Elon Musk Accuses Sam Altman of Trying to Steal Apple's iPhone Tech as AI Billionaire Feud Escalates
SpaceX shares have already slid 32% as the billionaires' fight lands on US retirement accounts

Elon Musk and Sam Altman are hurling insults at each other again, but this time millions of ordinary Americans have retirement money riding on both men.
The latest round erupted after Apple sued OpenAI on 10 July, accusing the ChatGPT maker of stealing its hardware secrets. Musk pounced on X, branding his rival 'Scam Altman' and claiming he had graduated from 'stealing an open source AI charity' to trying to steal all of Apple's phone technology.
He takes scamming to a whole new level https://t.co/o6TMllhIMu
— Elon Musk (@elonmusk) July 11, 2026
Altman fired back within hours. 'Homeboy you're the one selling public market investors on short-term space datacenters,' he posted, a swipe at the orbital data centres Musk has pitched as a fix for AI's energy demands. The reply drew more than 11 million views.

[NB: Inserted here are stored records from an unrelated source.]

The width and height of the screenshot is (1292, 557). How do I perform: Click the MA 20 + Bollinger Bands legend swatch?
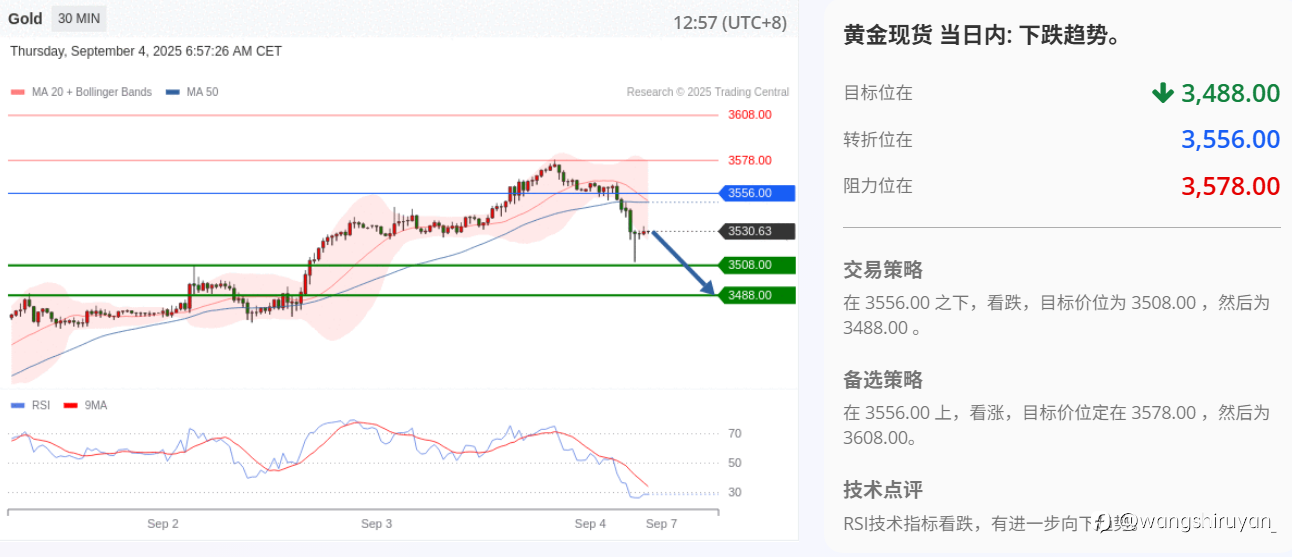click(x=18, y=92)
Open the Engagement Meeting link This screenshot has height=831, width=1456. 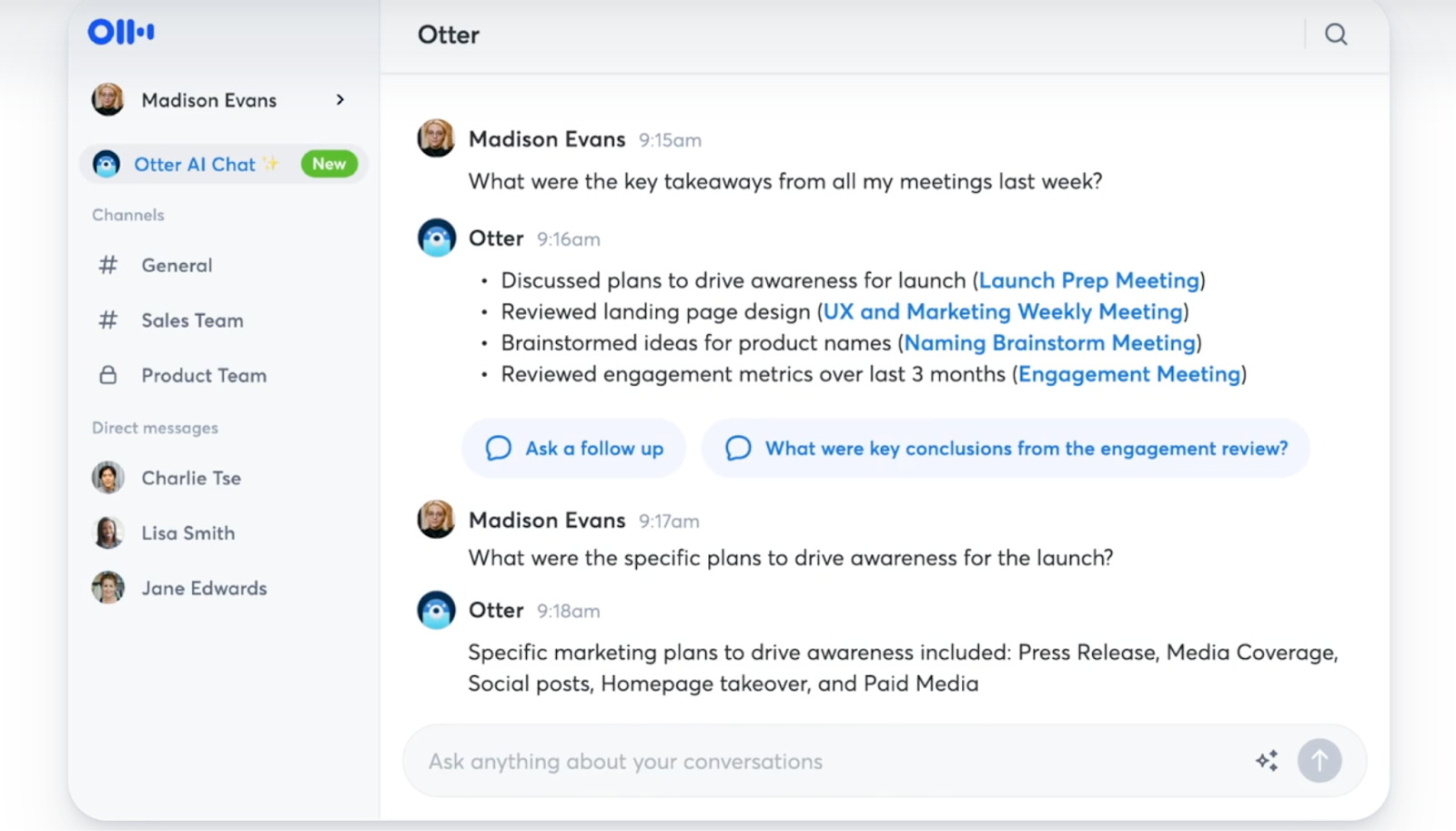(x=1129, y=374)
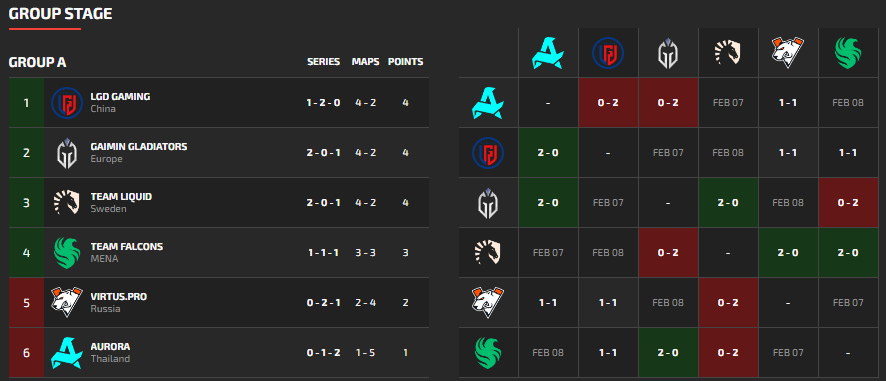Image resolution: width=886 pixels, height=381 pixels.
Task: Click Gaimin Gladiators logo in matrix left column
Action: tap(488, 203)
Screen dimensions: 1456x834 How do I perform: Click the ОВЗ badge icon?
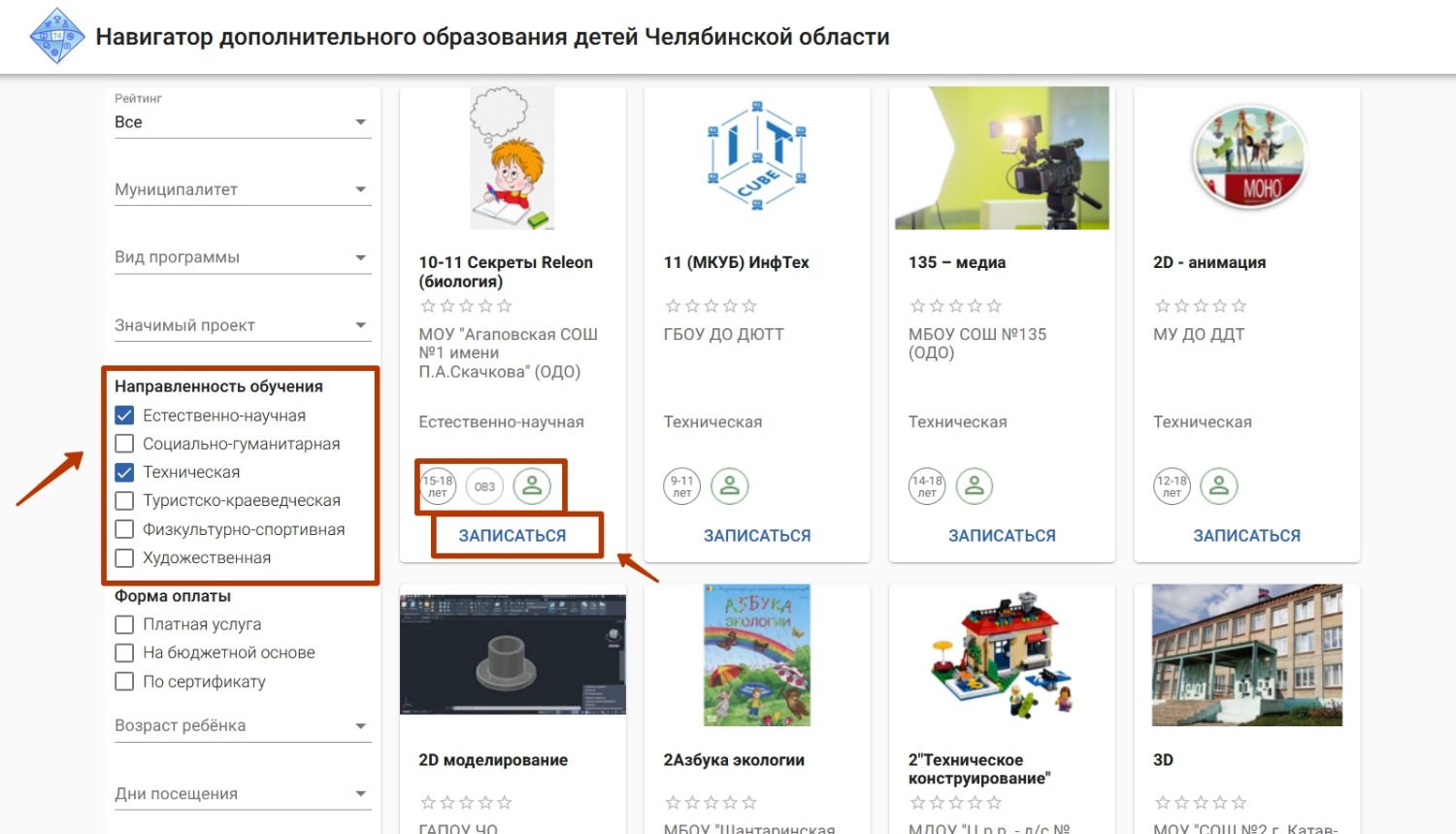click(x=484, y=486)
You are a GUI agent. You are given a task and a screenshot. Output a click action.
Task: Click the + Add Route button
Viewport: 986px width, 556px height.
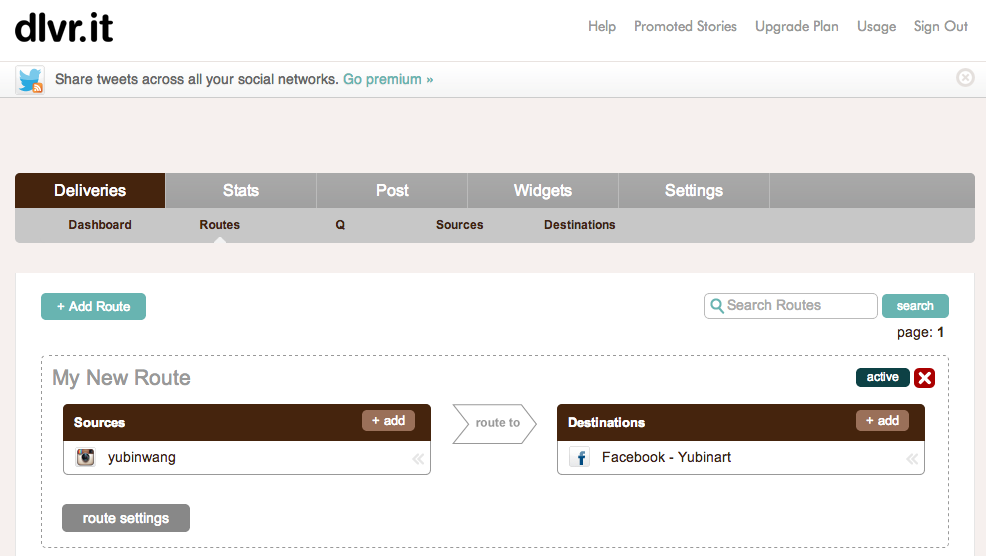pos(93,306)
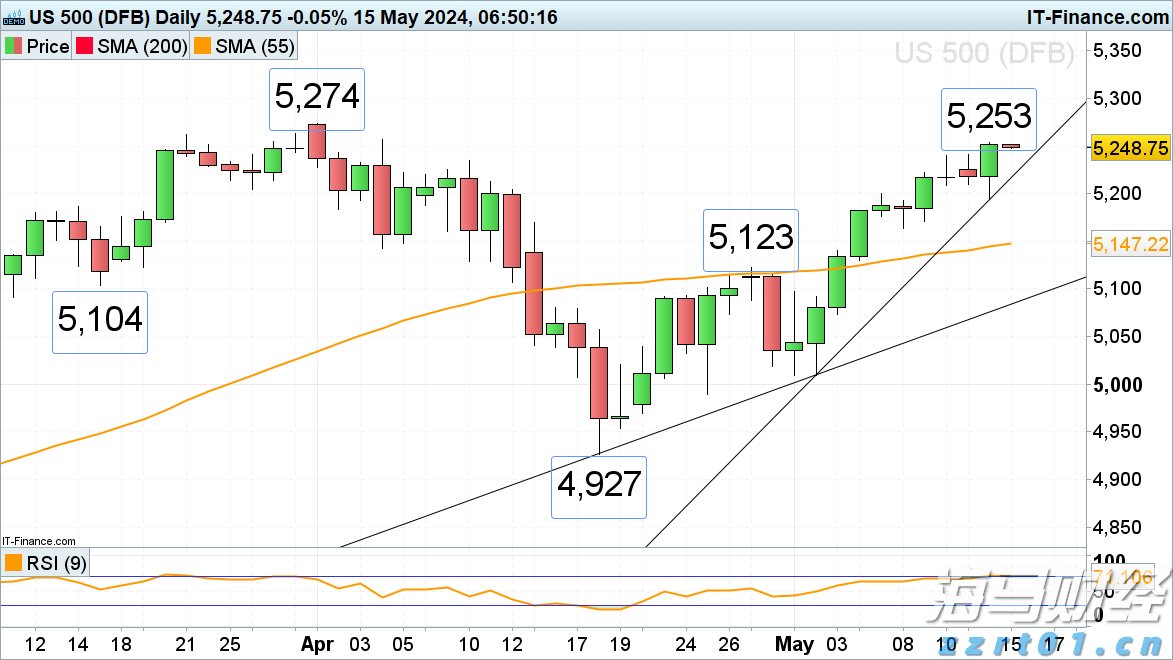
Task: Click the small IT-Finance.com text above RSI panel
Action: (x=39, y=541)
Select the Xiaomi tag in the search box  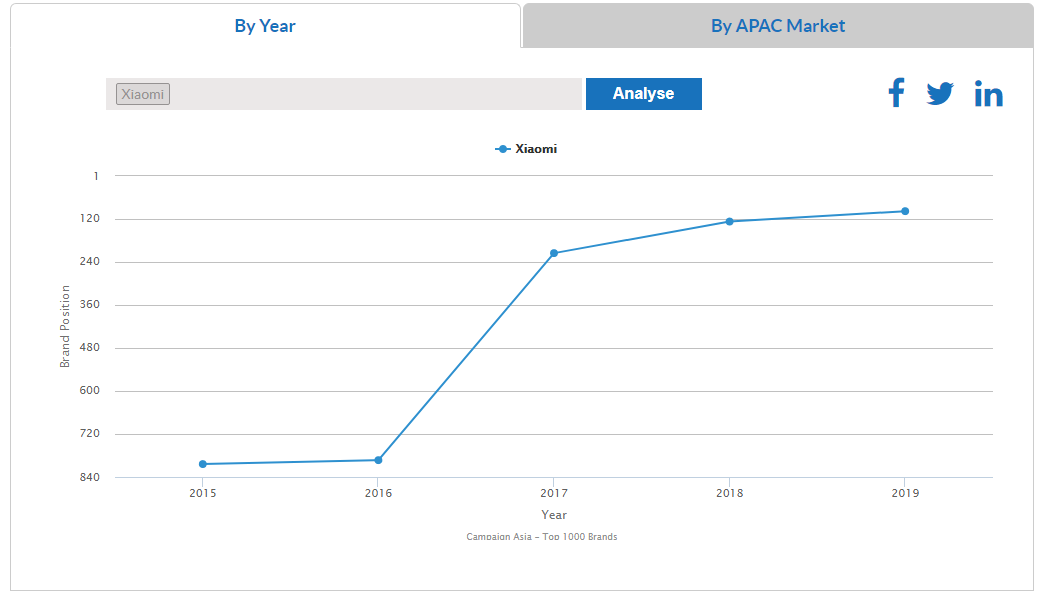pos(143,94)
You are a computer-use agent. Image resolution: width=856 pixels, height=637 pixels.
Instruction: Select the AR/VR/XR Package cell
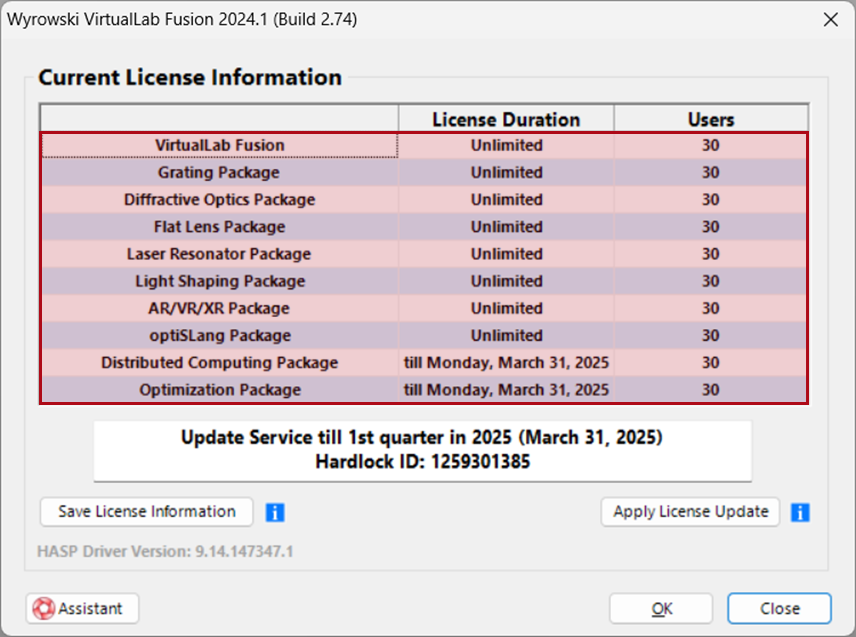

homeboy you're the one sellling public market investors on short-term space datacenters https://t.co/wTYSA4q3Qx
— Sam Altman (@sama) July 11, 2026
What Apple Says OpenAI Stole
Apple's 41-page complaint, filed in the US District Court for the Northern District of California, alleges that 'at every level, from members of its Technical Staff to its Chief Hardware Officer', OpenAI has been stealing Apple's trade secrets and confidential information.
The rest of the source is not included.